Distributionally robust expected shortfall for convex risks
Gusti van Zyl
TL;DR
This paper addresses distributional risk through an optimal-transport framework with quadratic cost, deriving a dual formulation that reduces robust expectation calculations to a one-dimensional optimization once the $\lambda c$-transform is known. For convex, piecewise-linear payoffs, it proves a compact representation $f^{\lambda c}(x)=\max_i\{\langle m_i,x\rangle+c_i+\frac{1}{2\lambda}\|m_i\|^2\}$, enabling a closed-form or semi-closed-form computation of the distributionally robust expected shortfall (ES) under an ambiguity set around a baseline measure.
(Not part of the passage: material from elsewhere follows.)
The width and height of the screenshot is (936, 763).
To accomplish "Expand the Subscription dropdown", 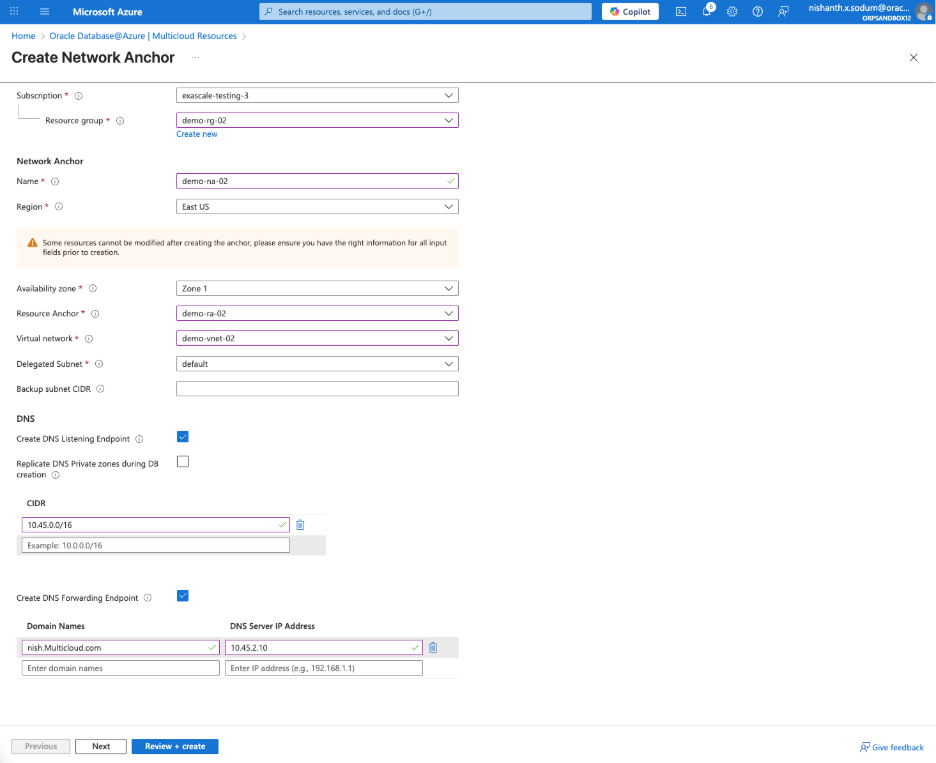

The authors apply this to a risk-neutral call option and to a three-asset portfolio (including a call and a put) to quantify how robustness inflates ES via the ambiguity parameter $\theta$. The results illustrate the practical impact of model uncertainty on option-inclusive portfolios and show that, under quadratic transport cost, robust ES remains computationally tractable for convex piecewise-linear payoffs, supporting risk management under model misspecification.
Abstract
We study distributionally robust expected values under optimal transport distance with a quadratic cost function. In general the duality method, for this computation for the payoff function $f$, requires the computation of the $λc-$transform $f^{λc}$. We show that under the quadratic cost function there exists an intuitive and easily implementable representation of $f^{λc}$, if $f$ is convex and piecewise linear. We apply this to the robust expected shortfall under the risk-neutral measure of an unhedged call option, from the point of view of the writer, as well as that of a portfolio mixing underlying shares with a call and a put option.